Can you return every line of the material below word for word, with nothing changed?

— START —

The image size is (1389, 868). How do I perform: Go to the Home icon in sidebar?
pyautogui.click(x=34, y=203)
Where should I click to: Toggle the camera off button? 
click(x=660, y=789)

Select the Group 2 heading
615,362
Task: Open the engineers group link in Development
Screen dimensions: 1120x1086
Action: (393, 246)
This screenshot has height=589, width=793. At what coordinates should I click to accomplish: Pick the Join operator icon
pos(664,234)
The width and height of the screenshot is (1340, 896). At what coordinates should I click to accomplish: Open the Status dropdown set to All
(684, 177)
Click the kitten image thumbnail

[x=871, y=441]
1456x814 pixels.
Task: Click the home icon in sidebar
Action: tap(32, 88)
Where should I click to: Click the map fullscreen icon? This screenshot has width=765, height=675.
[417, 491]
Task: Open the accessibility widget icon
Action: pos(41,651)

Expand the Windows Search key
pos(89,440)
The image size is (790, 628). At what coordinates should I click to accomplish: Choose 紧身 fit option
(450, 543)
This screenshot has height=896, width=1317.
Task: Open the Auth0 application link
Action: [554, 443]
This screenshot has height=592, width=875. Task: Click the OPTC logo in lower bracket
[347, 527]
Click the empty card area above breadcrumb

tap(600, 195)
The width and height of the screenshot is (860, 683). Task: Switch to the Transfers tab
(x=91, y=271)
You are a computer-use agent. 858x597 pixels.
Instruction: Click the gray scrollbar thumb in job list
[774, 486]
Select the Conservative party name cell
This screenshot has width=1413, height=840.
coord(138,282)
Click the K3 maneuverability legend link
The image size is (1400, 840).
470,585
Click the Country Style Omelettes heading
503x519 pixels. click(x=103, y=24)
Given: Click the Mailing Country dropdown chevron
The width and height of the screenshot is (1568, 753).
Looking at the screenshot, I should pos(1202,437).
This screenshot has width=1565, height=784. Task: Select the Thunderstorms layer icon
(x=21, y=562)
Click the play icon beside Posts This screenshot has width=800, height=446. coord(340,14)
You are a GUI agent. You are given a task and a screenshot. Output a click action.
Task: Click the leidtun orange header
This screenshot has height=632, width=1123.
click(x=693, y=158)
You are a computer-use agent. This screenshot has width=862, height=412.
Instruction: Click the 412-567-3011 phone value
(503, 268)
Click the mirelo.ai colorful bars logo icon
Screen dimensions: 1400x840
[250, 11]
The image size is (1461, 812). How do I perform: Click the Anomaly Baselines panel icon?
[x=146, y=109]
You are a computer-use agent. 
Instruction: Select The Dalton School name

— END —

▸ **Full output**:
The image size is (1389, 868). How do I perform: Go to the Home icon in sidebar?
pyautogui.click(x=34, y=203)
Where should I click to: Toggle the camera off button? 
click(x=660, y=789)

Select the Group 2 heading
615,362
Task: Open the engineers group link in Development
Screen dimensions: 1120x1086
Action: (393, 246)
This screenshot has height=589, width=793. At what coordinates should I click to accomplish: Pick the Join operator icon
pos(664,234)
The width and height of the screenshot is (1340, 896). At what coordinates should I click to accomplish: Open the Status dropdown set to All
(684, 177)
Click the kitten image thumbnail

[x=871, y=441]
1456x814 pixels.
Task: Click the home icon in sidebar
Action: tap(32, 88)
Where should I click to: Click the map fullscreen icon? This screenshot has width=765, height=675.
[417, 491]
Task: Open the accessibility widget icon
Action: pos(41,651)

Expand the Windows Search key
pos(89,440)
The image size is (790, 628). At what coordinates should I click to accomplish: Choose 紧身 fit option
(450, 543)
This screenshot has height=896, width=1317.
Task: Open the Auth0 application link
Action: [554, 443]
This screenshot has height=592, width=875. Task: Click the OPTC logo in lower bracket
[347, 527]
Click the empty card area above breadcrumb

tap(600, 195)
The width and height of the screenshot is (860, 683). Task: Switch to the Transfers tab
(x=91, y=271)
You are a computer-use agent. 858x597 pixels.
Instruction: Click the gray scrollbar thumb in job list
[774, 486]
Select the Conservative party name cell
This screenshot has width=1413, height=840.
coord(138,282)
Click the K3 maneuverability legend link
The image size is (1400, 840).
470,585
Click the Country Style Omelettes heading
503x519 pixels. click(x=103, y=24)
Given: Click the Mailing Country dropdown chevron
The width and height of the screenshot is (1568, 753).
Looking at the screenshot, I should pos(1202,437).
This screenshot has width=1565, height=784. Task: Select the Thunderstorms layer icon
(x=21, y=562)
Click the play icon beside Posts This screenshot has width=800, height=446. coord(340,14)
You are a GUI agent. You are given a task and a screenshot. Output a click action.
Task: Click the leidtun orange header
This screenshot has height=632, width=1123.
click(x=693, y=158)
You are a computer-use agent. This screenshot has width=862, height=412.
Instruction: Click the 412-567-3011 phone value
(503, 268)
Click the mirelo.ai colorful bars logo icon
Screen dimensions: 1400x840
[250, 11]
The image size is (1461, 812). How do I perform: Click the Anomaly Baselines panel icon?
[x=146, y=109]
You are a computer-use agent. 
Instruction: Select The Dalton School name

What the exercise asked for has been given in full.